被告人藤森熊夫、金谷京治、高原正雄、池田孝雄、河部義徳、大月八重、近藤信夫の本件各控訴を棄却する。

原判決中被告人福武英一郎に関する部分を破棄する。

被告人福武英一郎を罰金五万円に処する。

右罰金を完納することができないときは、金五百円を一日に換算した期間労役場に留置する。

原審における訴訟費用のうち、証人井上保、平松石蔵、福武善、丸山義夫、前田千寿子、菅野良子、梅林武夫に支給した分は、被告人福武の単独負担とし、証人小田武、中尾悟、大場要太郎、三浦定男に支給した分は、被告人藤森、金谷、高原、池田、河部、大月等の連帯負担とする。

理由

本件控訴の趣意は、被告人等の弁護人松岡一章提出の控訴趣意書記載の通りであるから、これを引用する。

控訴趣意第一点の(一)、同第二第三点事実誤認の違法があるとの主張について、

原判決の掲げる証拠を綜合すれば、優に同判決摘示の各犯罪事実を認定するに足り、記録を精査し所論と対照して同判決の事実認定を検討して見ても、論旨に指摘するような誤認はない。論旨は理由がない。

同第一点の(二)理由にくいちがいがあるとの主張について、

原判決が、被告人福武に対する判示第一の戸別訪問の罪の一部につき、近藤信夫との共犯(共同正犯)関係を認定しながら、近藤信夫に対する関係においては、同一事実につき共謀の立証なしとして無罪の認定をしていることは、まことに所論の通りである。しかしながら判決の対象となる被告事件は、数人の共犯者を同時に同一手続によつて併合審理する場合においても、被告人毎に各別に存在するものであつて、判決もまた主観的な右基準に従つて各別になされるものであるから、判決における理由の不備またはくいちがいの有無の如きも、当該被告人に関する判決の主文と理由についてのみ審査決定すべきものである。もとより共同正犯の如く、互に意思を相通じ犯罪を共同にした場合においては、その犯罪の成否は、犯人相互につき共通不可分のものであるから、同一判決において、その一方についてはこの関係を積極的に認定しながらその相手方についてはこれを否定するような認定は、互に矛盾した判断であつて、そのいずれかに審理不尽ないしは事実誤認の違法のあることを推測させるに十分であるが、この矛盾のあることを以つて、直ちに双方の判決の内部に理由のくいちがいがあるものとして、破棄の理由とすることはできない。
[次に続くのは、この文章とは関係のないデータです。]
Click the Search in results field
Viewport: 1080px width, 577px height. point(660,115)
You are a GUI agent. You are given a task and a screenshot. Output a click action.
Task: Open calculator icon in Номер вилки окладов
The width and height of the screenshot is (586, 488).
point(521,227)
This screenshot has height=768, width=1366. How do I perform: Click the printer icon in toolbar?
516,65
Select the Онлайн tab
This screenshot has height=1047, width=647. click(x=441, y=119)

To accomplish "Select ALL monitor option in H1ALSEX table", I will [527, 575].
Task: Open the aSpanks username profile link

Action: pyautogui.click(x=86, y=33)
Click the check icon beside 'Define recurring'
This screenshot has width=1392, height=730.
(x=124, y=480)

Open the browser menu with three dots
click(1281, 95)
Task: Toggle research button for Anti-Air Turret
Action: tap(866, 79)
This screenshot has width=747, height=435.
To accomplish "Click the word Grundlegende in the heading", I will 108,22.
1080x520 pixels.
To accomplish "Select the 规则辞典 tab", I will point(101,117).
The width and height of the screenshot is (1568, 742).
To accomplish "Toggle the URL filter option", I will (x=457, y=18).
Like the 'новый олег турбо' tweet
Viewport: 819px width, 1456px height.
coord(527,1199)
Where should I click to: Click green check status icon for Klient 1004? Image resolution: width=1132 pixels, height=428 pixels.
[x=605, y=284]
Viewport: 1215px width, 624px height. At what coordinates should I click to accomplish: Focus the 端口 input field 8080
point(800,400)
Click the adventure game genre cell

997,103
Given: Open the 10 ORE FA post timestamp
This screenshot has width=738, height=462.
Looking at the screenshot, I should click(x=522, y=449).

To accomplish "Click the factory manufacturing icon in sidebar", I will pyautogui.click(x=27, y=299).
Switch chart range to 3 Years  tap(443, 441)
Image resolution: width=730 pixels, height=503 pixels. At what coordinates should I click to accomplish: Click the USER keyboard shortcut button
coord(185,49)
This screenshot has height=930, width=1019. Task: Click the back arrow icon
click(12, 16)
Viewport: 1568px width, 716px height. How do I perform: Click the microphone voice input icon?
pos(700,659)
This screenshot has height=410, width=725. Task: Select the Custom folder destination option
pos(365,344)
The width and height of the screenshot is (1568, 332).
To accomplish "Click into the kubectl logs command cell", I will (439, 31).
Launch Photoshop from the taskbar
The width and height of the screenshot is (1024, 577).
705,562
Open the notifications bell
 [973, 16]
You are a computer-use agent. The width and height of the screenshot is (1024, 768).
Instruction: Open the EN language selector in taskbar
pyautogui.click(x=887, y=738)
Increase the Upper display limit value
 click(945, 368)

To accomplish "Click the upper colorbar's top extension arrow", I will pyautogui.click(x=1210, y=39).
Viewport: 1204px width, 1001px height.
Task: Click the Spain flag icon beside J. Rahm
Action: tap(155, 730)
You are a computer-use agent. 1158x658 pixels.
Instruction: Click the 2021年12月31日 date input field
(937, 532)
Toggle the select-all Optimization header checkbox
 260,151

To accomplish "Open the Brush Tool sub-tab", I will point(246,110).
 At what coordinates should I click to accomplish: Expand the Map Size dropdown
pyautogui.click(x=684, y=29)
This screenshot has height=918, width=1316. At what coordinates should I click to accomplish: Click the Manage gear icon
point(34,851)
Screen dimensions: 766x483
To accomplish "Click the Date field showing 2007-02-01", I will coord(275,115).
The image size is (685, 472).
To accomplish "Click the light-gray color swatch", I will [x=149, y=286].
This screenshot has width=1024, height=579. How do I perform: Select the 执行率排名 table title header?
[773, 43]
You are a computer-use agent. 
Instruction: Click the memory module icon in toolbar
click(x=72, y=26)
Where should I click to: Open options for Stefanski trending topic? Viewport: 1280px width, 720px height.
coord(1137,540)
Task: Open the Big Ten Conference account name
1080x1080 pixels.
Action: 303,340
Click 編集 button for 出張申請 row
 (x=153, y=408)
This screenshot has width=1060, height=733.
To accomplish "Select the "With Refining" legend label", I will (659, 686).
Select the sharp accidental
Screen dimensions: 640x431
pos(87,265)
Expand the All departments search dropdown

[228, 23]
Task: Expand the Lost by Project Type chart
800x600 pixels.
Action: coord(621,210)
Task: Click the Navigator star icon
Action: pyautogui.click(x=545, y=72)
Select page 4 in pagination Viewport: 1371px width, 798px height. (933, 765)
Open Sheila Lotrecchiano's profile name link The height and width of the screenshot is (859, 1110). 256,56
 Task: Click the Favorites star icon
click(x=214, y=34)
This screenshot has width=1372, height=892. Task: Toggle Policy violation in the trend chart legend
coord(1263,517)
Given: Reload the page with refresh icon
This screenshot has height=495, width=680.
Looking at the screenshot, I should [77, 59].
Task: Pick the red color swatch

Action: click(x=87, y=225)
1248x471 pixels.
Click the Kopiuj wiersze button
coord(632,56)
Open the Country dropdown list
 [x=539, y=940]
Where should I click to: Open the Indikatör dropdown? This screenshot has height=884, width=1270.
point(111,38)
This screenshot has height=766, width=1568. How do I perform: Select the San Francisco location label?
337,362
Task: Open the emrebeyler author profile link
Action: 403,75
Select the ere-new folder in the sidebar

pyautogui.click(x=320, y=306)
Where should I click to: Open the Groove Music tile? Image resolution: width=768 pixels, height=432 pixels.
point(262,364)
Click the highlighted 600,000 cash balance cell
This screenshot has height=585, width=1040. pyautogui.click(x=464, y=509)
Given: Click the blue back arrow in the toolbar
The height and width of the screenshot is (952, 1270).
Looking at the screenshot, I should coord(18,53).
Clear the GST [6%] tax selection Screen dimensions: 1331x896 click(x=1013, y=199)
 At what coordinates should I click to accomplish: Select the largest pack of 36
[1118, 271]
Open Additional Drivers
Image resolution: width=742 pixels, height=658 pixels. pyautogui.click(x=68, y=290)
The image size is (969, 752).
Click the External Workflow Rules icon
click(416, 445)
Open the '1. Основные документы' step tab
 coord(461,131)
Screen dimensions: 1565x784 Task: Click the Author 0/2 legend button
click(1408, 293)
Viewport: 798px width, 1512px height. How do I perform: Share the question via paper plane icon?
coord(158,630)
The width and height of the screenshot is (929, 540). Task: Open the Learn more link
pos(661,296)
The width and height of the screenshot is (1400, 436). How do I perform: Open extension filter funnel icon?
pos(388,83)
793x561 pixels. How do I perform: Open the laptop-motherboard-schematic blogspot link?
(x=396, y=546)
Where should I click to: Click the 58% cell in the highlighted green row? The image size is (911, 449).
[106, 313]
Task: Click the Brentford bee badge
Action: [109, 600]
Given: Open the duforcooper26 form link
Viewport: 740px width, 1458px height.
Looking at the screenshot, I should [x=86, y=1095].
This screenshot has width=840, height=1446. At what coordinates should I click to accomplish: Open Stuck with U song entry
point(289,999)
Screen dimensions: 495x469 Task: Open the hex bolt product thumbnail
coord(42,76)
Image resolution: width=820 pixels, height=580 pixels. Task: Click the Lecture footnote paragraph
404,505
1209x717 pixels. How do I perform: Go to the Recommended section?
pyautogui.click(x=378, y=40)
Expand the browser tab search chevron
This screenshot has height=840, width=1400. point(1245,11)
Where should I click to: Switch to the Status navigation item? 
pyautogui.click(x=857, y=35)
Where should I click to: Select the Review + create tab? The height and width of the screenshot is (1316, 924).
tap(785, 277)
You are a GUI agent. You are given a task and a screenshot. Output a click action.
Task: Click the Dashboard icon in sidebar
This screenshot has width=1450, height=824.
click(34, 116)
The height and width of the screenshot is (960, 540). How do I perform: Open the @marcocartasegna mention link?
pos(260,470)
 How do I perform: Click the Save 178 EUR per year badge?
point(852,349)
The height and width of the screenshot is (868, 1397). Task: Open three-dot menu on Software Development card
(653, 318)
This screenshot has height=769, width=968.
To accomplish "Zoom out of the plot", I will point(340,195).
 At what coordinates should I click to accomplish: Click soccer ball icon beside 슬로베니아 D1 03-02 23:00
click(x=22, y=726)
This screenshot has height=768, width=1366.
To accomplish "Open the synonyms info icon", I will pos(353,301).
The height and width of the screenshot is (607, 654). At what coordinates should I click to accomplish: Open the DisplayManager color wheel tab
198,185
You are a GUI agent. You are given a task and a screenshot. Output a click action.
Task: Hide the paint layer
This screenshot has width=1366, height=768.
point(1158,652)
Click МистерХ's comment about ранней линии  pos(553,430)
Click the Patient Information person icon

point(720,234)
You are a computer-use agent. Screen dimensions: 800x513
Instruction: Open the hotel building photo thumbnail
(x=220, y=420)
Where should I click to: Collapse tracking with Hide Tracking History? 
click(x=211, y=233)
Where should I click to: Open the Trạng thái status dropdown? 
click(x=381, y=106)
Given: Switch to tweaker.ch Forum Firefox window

しかして原判決挙示の証拠によれば、所論戸別訪問の罪は原判決が被告人福武について認定している通り、相被告人近藤信夫との共同正犯であることが明らかであつて、被告人福武に関する原判決の認定事実と挙示の証拠との間には勿論のこと、その事実と適用法令との間にも、何等の不備くいちがいがなく、これ等の理由と主文との間にもこのような瑕疵のあることを発見し得ない。

所論は近藤被告人に対する判決の事実認定を基礎として、被告人福武に対する原判決を非難するのであるが、瑕疵はむしろ前者にこそあれ、福武被告人に対する原判決に所論のような違法はない。論旨は理由がない。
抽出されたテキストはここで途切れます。